AutoMedBench：邁向具代理能力的人工智能模型之醫學自動研究

摘要

自主智能體日益被期望支援端到端的醫療AI研究工作流程，超越孤立預測任務或短格式臨床問答的範疇。然而，現有的醫療智能體基準主要評估最終輸出，對於智能體在研究過程中的行為能見度有限。為填補此差距，我們提出AutoMedBench，這是一個專為自主醫療AI研究設計的工作流程感知基準，涵蓋多樣化的醫學影像與多模態推論任務，並將智能體執行過程組織為統一的五階段工作流程（S1-S5）：規劃、設置、驗證、推論與提交。該基準包含長時程任務，每次執行平均涉及33個智能體回合，橫跨五個研究軌道：分割、影像增強、視覺問答（VQA）、報告生成與病灶檢測。每項任務皆在兩個難度級別（精簡版與標準版）下進行評估，兩者使用相同的數據與指標，但任務簡報的支架程度不同；每次執行同時以最終任務表現與S1至S5階段評分進行打分，從而實現從初始任務簡報到最終提交產出物的階段層級分析。在數千次記錄的執行中，階段評分顯示驗證是工作流程中最弱的階段（平均而言），而設置則是最強的，這表明當前智能體更擅長使管線可執行，而非驗證其可靠性。運行後的錯誤分析進一步顯示，驗證與提交失敗在標記錯誤中佔主導地位，分別佔觸發代碼的37.7%和38.1%，而任務理解錯誤則罕見，僅佔0.9%；且觸發一個錯誤代碼的執行，其整體分數平均比無錯誤代碼的執行低48%。

[練習清單]
**1)** 請照原文抄寫AutoMedBench摘要中從「AutoMedBench：邁向具代理能力的人工智能模型之醫學自動研究」到「比無錯誤代碼的執行低48%。」的段落。
**2)** 依據AutoMedBench摘要，該基準的每次執行平均涉及多少個智能體回合？

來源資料
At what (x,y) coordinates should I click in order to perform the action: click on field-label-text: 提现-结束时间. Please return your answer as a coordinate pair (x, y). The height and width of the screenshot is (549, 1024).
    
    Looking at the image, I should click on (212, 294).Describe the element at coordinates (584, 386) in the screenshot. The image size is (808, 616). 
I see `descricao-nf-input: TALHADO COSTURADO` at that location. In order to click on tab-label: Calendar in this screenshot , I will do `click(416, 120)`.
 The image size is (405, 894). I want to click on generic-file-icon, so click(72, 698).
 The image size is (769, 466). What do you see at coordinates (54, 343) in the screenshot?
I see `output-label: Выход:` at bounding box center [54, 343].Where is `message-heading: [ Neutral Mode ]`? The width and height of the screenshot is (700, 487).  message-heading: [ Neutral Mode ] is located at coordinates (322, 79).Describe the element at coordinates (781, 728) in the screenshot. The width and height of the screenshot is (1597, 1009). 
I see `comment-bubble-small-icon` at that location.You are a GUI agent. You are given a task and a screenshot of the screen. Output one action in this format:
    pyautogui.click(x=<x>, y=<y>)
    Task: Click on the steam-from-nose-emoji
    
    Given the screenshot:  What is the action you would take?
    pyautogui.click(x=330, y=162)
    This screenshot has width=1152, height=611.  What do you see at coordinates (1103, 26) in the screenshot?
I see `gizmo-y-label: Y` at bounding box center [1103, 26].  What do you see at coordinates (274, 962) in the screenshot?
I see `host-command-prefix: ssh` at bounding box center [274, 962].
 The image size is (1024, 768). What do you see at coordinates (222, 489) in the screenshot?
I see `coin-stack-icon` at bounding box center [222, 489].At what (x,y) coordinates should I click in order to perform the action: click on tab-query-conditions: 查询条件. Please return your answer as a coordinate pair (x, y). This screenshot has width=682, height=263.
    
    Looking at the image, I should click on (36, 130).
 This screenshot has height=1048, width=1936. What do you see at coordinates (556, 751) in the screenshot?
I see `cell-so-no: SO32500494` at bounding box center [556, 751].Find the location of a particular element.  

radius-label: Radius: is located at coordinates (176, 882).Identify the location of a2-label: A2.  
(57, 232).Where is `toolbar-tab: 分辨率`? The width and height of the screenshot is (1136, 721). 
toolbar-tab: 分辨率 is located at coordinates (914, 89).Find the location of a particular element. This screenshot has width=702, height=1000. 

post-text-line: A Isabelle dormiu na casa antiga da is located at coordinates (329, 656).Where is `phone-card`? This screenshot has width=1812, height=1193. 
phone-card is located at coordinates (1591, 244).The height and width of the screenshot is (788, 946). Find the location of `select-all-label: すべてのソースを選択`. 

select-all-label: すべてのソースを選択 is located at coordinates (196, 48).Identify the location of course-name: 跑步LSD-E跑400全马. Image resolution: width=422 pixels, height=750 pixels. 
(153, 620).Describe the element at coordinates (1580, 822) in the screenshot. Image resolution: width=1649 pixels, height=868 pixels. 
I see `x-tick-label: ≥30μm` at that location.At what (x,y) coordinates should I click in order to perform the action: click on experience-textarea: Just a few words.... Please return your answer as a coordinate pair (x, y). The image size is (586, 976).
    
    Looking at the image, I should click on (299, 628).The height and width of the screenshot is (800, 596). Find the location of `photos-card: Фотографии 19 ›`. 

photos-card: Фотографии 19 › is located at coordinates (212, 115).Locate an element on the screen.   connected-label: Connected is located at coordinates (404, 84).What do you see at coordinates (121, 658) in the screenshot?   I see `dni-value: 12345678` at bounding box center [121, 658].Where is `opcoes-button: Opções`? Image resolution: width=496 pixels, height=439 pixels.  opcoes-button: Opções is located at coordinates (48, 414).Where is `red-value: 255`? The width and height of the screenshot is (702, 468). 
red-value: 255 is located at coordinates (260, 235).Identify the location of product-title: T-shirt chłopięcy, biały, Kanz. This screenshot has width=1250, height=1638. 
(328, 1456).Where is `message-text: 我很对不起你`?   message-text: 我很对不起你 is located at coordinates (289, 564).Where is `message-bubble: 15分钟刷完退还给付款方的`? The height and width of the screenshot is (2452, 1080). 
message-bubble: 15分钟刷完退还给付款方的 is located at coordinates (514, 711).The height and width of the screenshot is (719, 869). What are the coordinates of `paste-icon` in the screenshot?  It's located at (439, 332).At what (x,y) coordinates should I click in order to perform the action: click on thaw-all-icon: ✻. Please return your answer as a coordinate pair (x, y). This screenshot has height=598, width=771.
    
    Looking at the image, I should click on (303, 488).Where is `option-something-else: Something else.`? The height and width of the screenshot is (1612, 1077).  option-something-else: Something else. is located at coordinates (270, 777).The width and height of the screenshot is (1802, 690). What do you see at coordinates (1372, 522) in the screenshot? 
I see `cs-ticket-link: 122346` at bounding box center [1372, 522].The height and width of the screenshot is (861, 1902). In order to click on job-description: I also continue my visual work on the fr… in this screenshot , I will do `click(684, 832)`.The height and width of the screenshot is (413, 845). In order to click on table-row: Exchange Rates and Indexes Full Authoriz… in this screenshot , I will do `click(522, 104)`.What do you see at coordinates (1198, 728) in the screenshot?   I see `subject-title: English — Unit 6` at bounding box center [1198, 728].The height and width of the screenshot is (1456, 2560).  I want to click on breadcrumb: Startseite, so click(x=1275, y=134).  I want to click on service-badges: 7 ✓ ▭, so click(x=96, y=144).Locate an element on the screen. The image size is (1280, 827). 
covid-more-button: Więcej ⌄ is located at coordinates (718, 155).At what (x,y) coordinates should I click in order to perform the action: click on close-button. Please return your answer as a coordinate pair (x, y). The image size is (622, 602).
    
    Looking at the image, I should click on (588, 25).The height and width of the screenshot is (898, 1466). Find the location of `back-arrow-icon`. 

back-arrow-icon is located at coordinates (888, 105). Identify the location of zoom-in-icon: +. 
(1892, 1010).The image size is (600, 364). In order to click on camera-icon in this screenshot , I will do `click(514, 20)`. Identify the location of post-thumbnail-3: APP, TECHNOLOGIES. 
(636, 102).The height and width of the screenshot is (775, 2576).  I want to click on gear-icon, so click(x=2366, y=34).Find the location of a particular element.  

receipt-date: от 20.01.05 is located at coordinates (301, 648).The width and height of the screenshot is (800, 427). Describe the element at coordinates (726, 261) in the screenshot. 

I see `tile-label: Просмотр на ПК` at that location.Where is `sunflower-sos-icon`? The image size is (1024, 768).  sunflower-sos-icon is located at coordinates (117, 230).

[預期答案]
**1)**
AutoMedBench：邁向具代理能力的人工智能模型之醫學自動研究

摘要

自主智能體日益被期望支援端到端的醫療AI研究工作流程，超越孤立預測任務或短格式臨床問答的範疇。然而，現有的醫療智能體基準主要評估最終輸出，對於智能體在研究過程中的行為能見度有限。為填補此差距，我們提出AutoMedBench，這是一個專為自主醫療AI研究設計的工作流程感知基準，涵蓋多樣化的醫學影像與多模態推論任務，並將智能體執行過程組織為統一的五階段工作流程（S1-S5）：規劃、設置、驗證、推論與提交。該基準包含長時程任務，每次執行平均涉及33個智能體回合，橫跨五個研究軌道：分割、影像增強、視覺問答（VQA）、報告生成與病灶檢測。每項任務皆在兩個難度級別（精簡版與標準版）下進行評估，兩者使用相同的數據與指標，但任務簡報的支架程度不同；每次執行同時以最終任務表現與S1至S5階段評分進行打分，從而實現從初始任務簡報到最終提交產出物的階段層級分析。在數千次記錄的執行中，階段評分顯示驗證是工作流程中最弱的階段（平均而言），而設置則是最強的，這表明當前智能體更擅長使管線可執行，而非驗證其可靠性。運行後的錯誤分析進一步顯示，驗證與提交失敗在標記錯誤中佔主導地位，分別佔觸發代碼的37.7%和38.1%，而任務理解錯誤則罕見，僅佔0.9%；且觸發一個錯誤代碼的執行，其整體分數平均比無錯誤代碼的執行低48%。

**2)** 平均33個智能體回合。